Pathogenesis & Clinical Findings of Blastomycosis
  • Blastomyces dermatitidis exists as mold in soil and as yeast in tissue.

  • Infection primarily occurs via the respiratory route; asymptomatic or mild cases are often overlooked.

  • Severe cases can lead to ulcerated granulomas affecting skin, bone, or other organs.

Laboratory Diagnosis of Blastomycosis
  • Biopsy specimens reveal thick-walled yeast cells with single broad-based buds microscopically.

  • Culture shows hyphae with small, pear-shaped conidia.

  • Available PCR assay detects nucleic acids of Blastomyces.

Paracoccidioidomycosis
  • Caused by Paracoccidioides brasiliensis, also referred to as South American blastomycosis.

Properties of Paracoccidioides brasiliensis
  • This is also a dimorphic fungus, existing as mold in soil and yeast in tissue, characterized by thick walls and multiple buds.

Pathogenesis & Clinical Findings of Paracoccidioidomycosis
  • Inhalation leads to early lung lesions; asymptomatic infections are common.

  • Possible developments include lesions in oral mucosa, lymph node enlargement, and dissemination to various organs.

Laboratory Diagnosis of Paracoccidioidomycosis
  • Microscopic examination of pus or tissues shows yeast cells with multiple buds, resembling a “ship captain’s wheel.”

Clinical Features Comparing Systemic Fungal Diseases
  • Summary of important characteristics across systemic fungal diseases:

    • Coccidioides: Spherules in tissue; found mainly in Southwestern U.S. and Latin America; known for valley fever; severe risks for immunocompromised.

    • Histoplasma: Yeasts inside macrophages; detected in Ohio and Mississippi valleys; connects to bird/bat droppings; cavitary lesions can occur in immune-compromised patients.

    • Blastomyces: Thick-walled yeast cells noted; present in Central/Southeastern U.S. and Africa; can lead to skin ulceration.

    • Paracoccidioides: Yeasts with multiple buds observed; endemic in Latin America, particularly Brazil; causes broad systemic effects including oral lesions.
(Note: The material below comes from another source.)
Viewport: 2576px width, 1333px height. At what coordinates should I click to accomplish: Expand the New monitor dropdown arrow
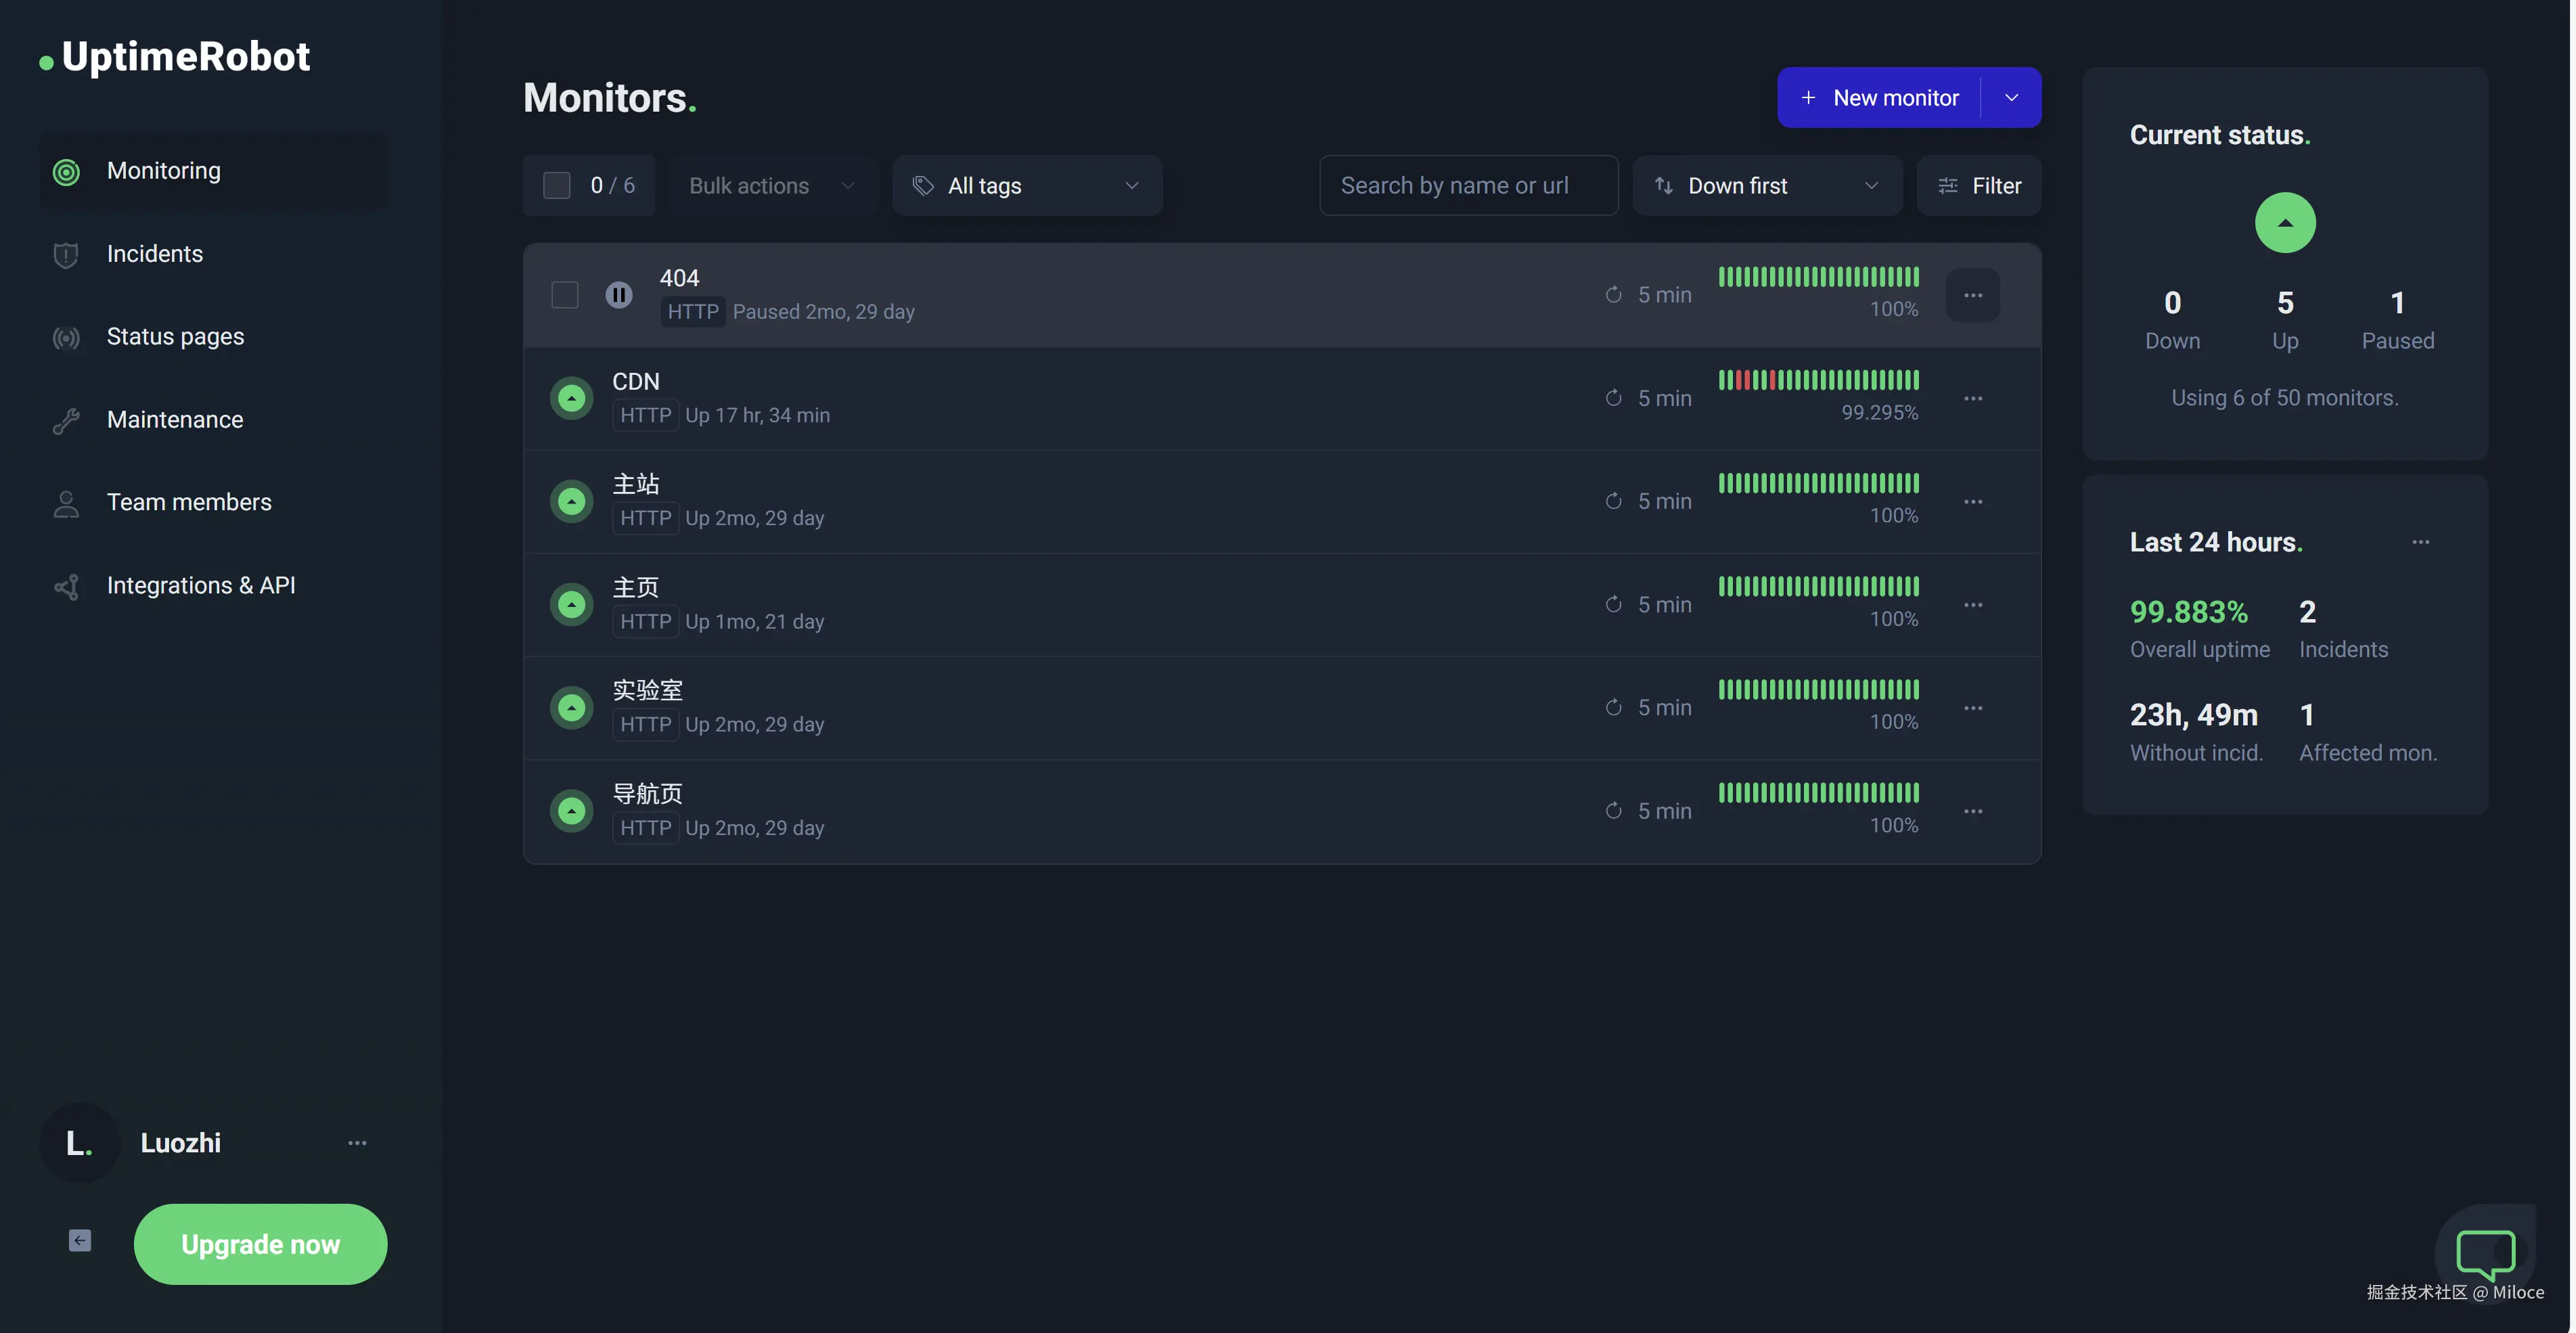click(x=2012, y=97)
Opportunistic Fungal Infections

Introduction to Opportunistic Infections
  • Opportunistic fungi typically do not cause disease in healthy individuals but can elicit infections in those with impaired immune systems.

  • Principal genera of medically relevant fungi include:

    • Candida

    • Cryptococcus

    • Aspergillus

    • Mucor

    • Rhizopus

Candidiasis
  • Candida albicans is the primary species responsible for:

    • Thrush (oral candidiasis)

    • Vaginitis

    • Esophagitis

    • Diaper rash

    • Chronic mucocutaneous candidiasis

    • Disseminated infections, including right-sided endocarditis (particularly in IV drug users), bloodstream infections (candidemia), and endophthalmitis.

    • Infections arising from indwelling intravenous and urinary catheters are notably significant.

Cryptococcosis
  • Caused by Cryptococcus neoformans, particularly noted for cryptococcal meningitis.

Aspergillosis
  • Caused by Aspergillus species, especially Aspergillus fumigatus; infections can occur in skin, eyes, ears, lungs, and lead to conditions such as a “fungus ball” in the lungs, in addition to allergic bronchopulmonary aspergillosis.

Mucor & Rhizopus
  • Mucormycosis (also referred to as zygomycosis or phycomycosis) is a disease caused by saprophytic molds like Mucor, Rhizopus, and Absidia.

  • These molds proliferate in blood vessel walls (e.g., paranasal sinuses, lungs, gut), resulting in tissue necrosis due to occlusion of blood vessels.

Summary of Important Features of Opportunistic Fungal Diseases
  • Candida: Yeast forms; worldwide presence; clinical significance includes thrush, endocarditis, and pneumonia in immunocompromised patients.

  • Cryptococcus: Recognized by yeast forms with large capsules; presents primarily as meningitis; widespread geographical distribution.

  • Aspergillus: Identified by mold with septate hyphae; known for causing various infections and conditions.

  • Mucor and Rhizopus: Characterized by mold with nonseptate hyphae; associated with necrotic lesions when invading blood vessels, particularly high-risk in patients with diabetic ketoacidosis, renal acidosis, and cancer.

Conclusion

  • Understanding fungal infections is crucial due to their clinical implications in various hosts, particularly in immunocompromised individuals. Accurate diagnosis and appropriate treatment are vital for managing these infections effectively.